Stalling slave transfers

Thu May 9 09:36:46 UTC 2013

On 08/05/13 19:15, Tom Sommer wrote:
> 
> On 5/8/13 12:25 PM, Cathy Almond wrote:
>> On 08/05/13 08:26, Tom Sommer wrote:
>>> Hi,
>>>
>>> I have a problem with one of 3 slave servers, all set up the exact same
>>> way, with the exact same bind version and configuration.
>>>
>>> One slave has a problem transfering zones from the master.
>>>
>>> The logfiles are flooded with "received notify for zone" .. "refresh in
>>> progress, refresh check queued" lines and "rndc status" returns a
>>> constant high number of "soa queries in progress".
>>> After a few hours the zones are transfers, so the connection to the
>>> master is working, but there is a major delay.

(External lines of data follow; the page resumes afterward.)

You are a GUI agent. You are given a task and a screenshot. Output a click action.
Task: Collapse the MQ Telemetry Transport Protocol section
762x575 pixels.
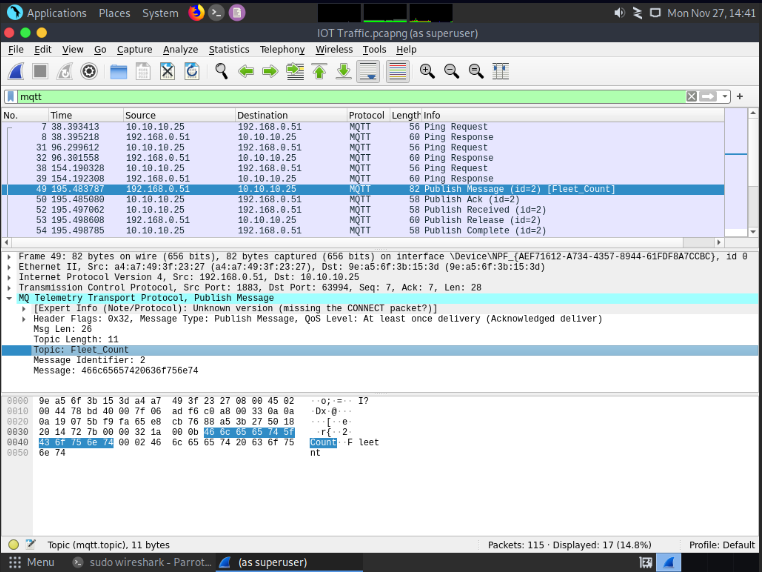click(9, 298)

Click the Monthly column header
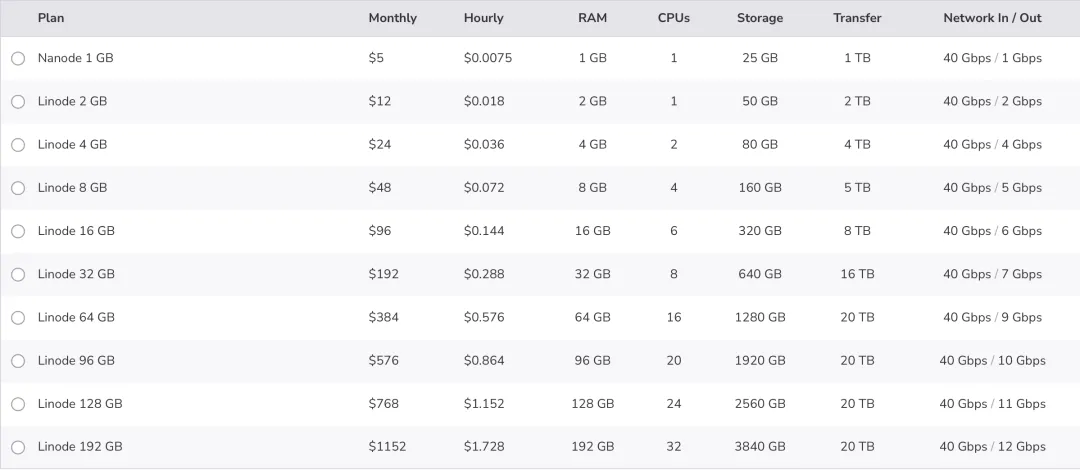(x=392, y=18)
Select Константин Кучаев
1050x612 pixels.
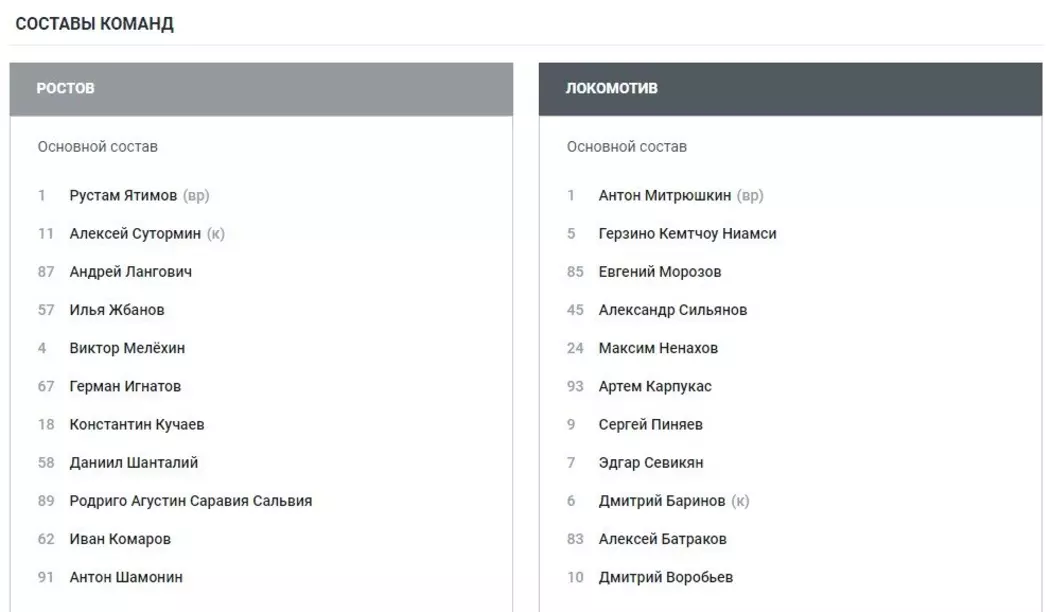(136, 425)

I tried resetting the
>>> slave and transfering ALL slave zones again, which worked fine
>>> instantly. The problem still appeared again after a few hours though.
>>>
>>> The master has three network-paths, one on external IP, one on internal
>>> IP and one on IPv6. All 3 paths work fine, because the transfers happen
>>> after an hour or so.
>>>
>>> There is no hints in the master's log.
>>> The other two slaves are running perfectly, no errors or delays what so
>>> ever.
>>>
>>> Bind version 9.9.2-P2 (recently upgraded to).
>>>
>>> Any hints would be appreciated, as I feel like I've exhausted most
>>> options.
>>>
>>> Thank you.
>> Have a look at this KB article (you'll need to register to view - but
>> registration is open to all):
>>
>> https://kb.isc.org/article/AA-00726/30/Tuning-your-BIND-configuration-effectively-for-zone-transfers-particularly-with-many-frequently-updated-zones.html
>>
>>
>> Also - and this isn't covered in that article (yet) - if you're using
>> views, then use-alt-transfer-source defaults to 'yes'.  You might want
>> to set it explicitly to 'no' or to define alt-transfer-source
>> and/or alt-transfer-source-v6.
>>
> Thank you, great resource. I think I solved it with raising
> serial-query-limit, it's just odd that it's not required on the other
> two servers.
> 
> Another issue has arisen now though, the logfile is filled with lots of
> named[5596]: zone example.com/IN: refresh: failure trying master
> 1.2.3.4#53 (source 0.0.0.0#0): operation canceled
> 
> But if I do a "dig example.com @1.2.3.4" it's working just fine. Same
> server as with the previous issue.
> 
> Any thoughts? Thank you.
> 
> // Tom

I don't think you solved the problem - I think you moved it (or made it
happen faster...)

The refresh errors indicate that the master isn't responding to your
slave for some reason.  That's what you'll need to investigate.  I would
suggest auditing the differences between this slave and the others in
their named configurations as well as their configured IP interfaces and
routing tables.

A pair of network packet traces (slave and the non-responding auth
server) might also point you in the right direction.

Cathy